Punisher failed because it did bleed money, while getting some positive
feedback.


> Huh, I don't know, maybe...it's hard to say if Fox was expecting X-
>men would open big, and then crater hard once every X-men fan had seen
>it once or twice.

If they weren't expecting it to do 48% of its box office in the first week,
then they haven't been paying attention to box office trends for the last
10 years.

> Anyway, I think that's more or less my point made, even if you want
>to quibble about this or that.

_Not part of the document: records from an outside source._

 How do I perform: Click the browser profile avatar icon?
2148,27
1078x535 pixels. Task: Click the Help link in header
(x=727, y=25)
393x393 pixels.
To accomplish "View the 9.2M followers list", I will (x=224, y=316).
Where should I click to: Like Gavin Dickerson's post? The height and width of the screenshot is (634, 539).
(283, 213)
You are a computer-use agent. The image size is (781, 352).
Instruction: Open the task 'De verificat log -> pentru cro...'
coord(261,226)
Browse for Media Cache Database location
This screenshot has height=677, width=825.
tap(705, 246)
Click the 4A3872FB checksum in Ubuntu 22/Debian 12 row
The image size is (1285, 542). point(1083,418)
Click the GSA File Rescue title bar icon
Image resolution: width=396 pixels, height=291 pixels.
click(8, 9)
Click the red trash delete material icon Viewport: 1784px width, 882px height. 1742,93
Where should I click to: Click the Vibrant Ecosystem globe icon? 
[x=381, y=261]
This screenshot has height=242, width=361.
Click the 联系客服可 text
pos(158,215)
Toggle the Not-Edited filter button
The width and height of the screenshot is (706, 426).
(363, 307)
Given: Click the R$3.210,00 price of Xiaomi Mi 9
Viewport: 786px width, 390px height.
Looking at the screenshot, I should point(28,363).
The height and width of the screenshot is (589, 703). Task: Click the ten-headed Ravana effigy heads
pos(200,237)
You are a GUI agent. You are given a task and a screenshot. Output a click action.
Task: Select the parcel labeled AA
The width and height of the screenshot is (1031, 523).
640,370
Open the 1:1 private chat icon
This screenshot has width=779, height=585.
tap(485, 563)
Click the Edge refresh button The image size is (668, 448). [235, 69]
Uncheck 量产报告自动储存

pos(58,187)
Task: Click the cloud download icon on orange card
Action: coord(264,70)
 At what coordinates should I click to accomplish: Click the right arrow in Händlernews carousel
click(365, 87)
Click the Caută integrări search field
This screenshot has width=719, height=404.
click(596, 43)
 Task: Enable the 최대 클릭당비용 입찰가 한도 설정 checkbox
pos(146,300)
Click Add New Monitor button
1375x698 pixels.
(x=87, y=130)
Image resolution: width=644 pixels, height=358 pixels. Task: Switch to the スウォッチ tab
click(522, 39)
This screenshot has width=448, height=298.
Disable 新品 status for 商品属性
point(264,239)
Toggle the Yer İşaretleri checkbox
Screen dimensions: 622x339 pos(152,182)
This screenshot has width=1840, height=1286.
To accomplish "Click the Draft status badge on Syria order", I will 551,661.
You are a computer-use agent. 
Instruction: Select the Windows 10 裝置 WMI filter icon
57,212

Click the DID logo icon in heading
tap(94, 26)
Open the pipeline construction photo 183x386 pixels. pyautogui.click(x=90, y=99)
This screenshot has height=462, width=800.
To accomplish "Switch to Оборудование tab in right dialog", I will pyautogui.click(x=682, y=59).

Much like the film industry itself, you
>might rescue a lot when you bring in the issue of toys and overseas
>gross and DVD sales, and of course there's always "creative
>accounting," if you took a net profit % on Spiderman, I bet you'd be
>surprised how little money that amounts to.

Depends on whose 'net profit' you're looking at, Sony will tell you that
it hasn't returned a profit yet (just like Titanic, Return of the King, and
PotC:At World's End haven't turned a profit yet), but when a movie costs
140M according to Hollywood accounting, and makes over 800M worldwide,
somebody is making money. (and, I'm not trying to factor in ancillaries)

>> >> Still, Disney
>> >> banks Marvel and gives Marvel the independence to shop out deals--while
>> >> taking a "reasonable" cut in the profits--that might be the best of both
>> >> worlds.
>>
>> > It's also what Disney is going to have to accept, at least for awhile
>> >or until they want to buy back the licenses, since Spiderman 4 and
>> >Iron Man 2 and the Fantastic Four and Thor are with different studios.
>>
>> Sony/Columbia has the Spider franchise as long as they keep making the
>> films.
>
> I see they have three more movies contracted, although I wonder if,
>since I'm guessing Superman 3 numbers for Spiderman 4, they'll sell

>that license back to Disney or Marvel/

They have a perpetual license, as long as they keep making Spidey films, it
keeps being renewed automatically.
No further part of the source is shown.